→ The exercise
Render the listing below as a JSON list of strings, one string per line and no entries for blank lines. Leave the pictures out of the list.

→ Data shown
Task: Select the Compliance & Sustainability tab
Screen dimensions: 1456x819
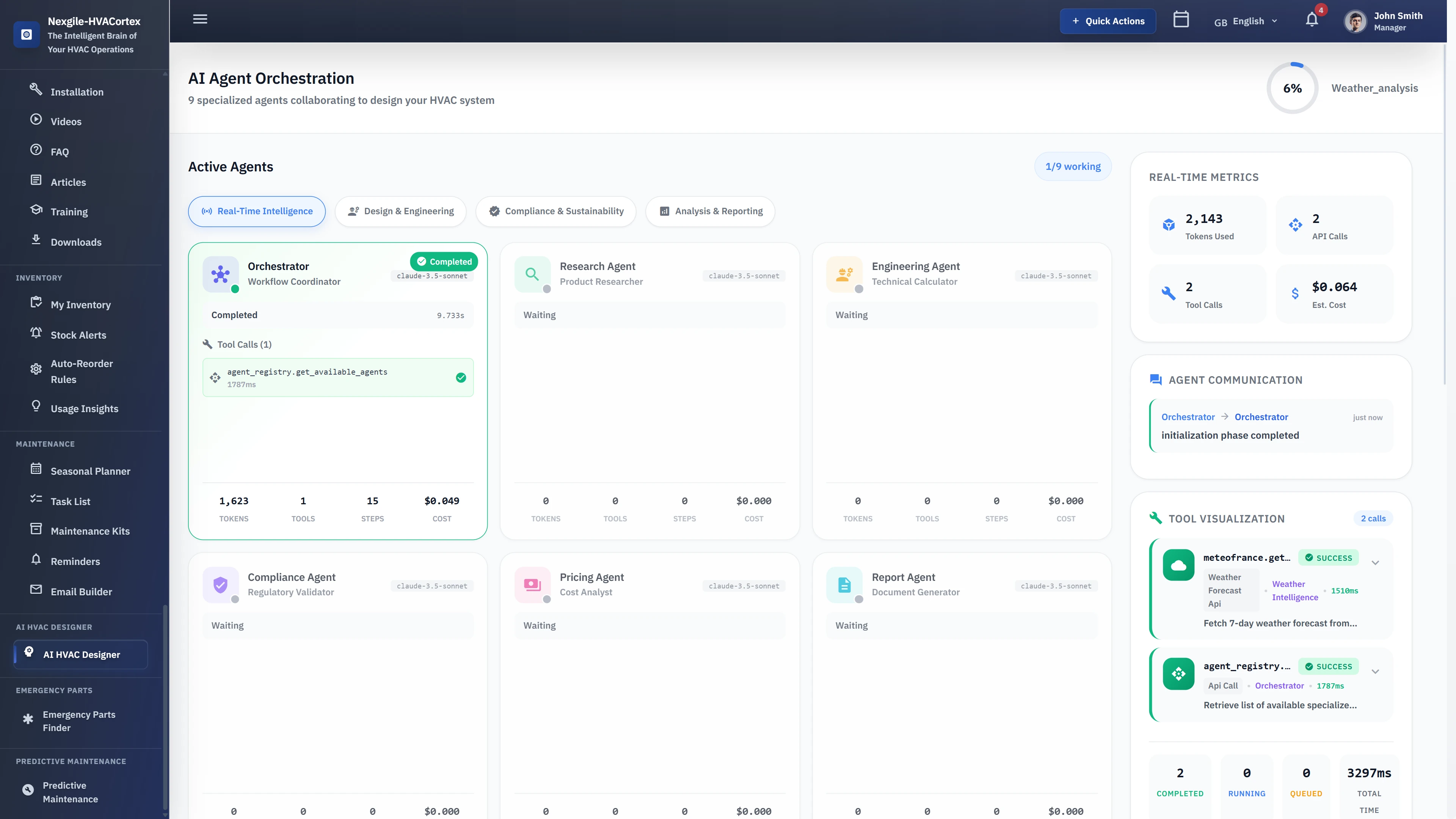Action: click(x=555, y=211)
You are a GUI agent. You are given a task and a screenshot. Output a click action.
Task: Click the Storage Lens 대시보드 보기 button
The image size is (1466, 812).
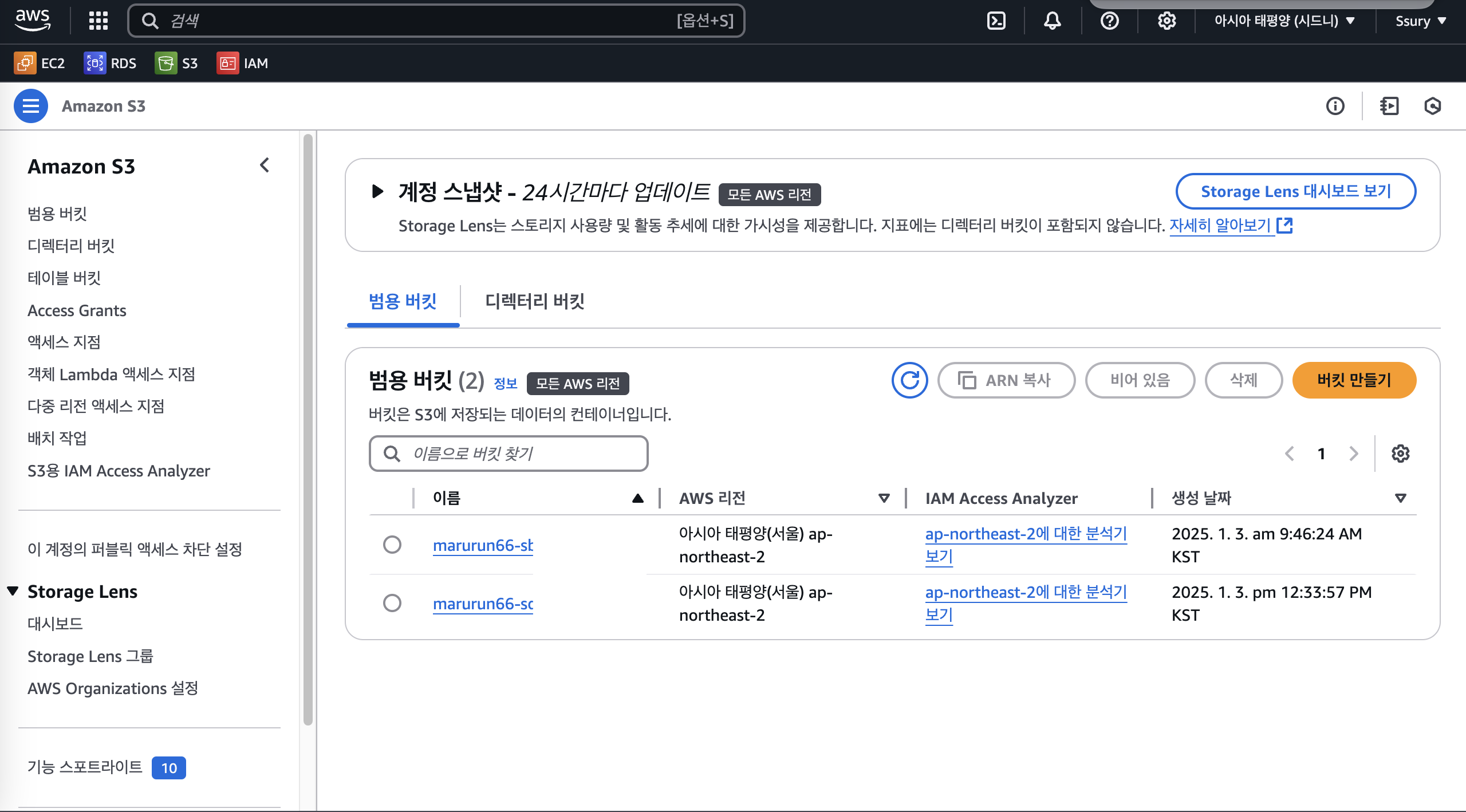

→ Response to this exercise
[
  "Task: Select the Compliance & Sustainability tab",
  "Screen dimensions: 1456x819",
  "Action: click(x=555, y=211)",
  "You are a GUI agent. You are given a task and a screenshot. Output a click action.",
  "Task: Click the Storage Lens 대시보드 보기 button",
  "The image size is (1466, 812)."
]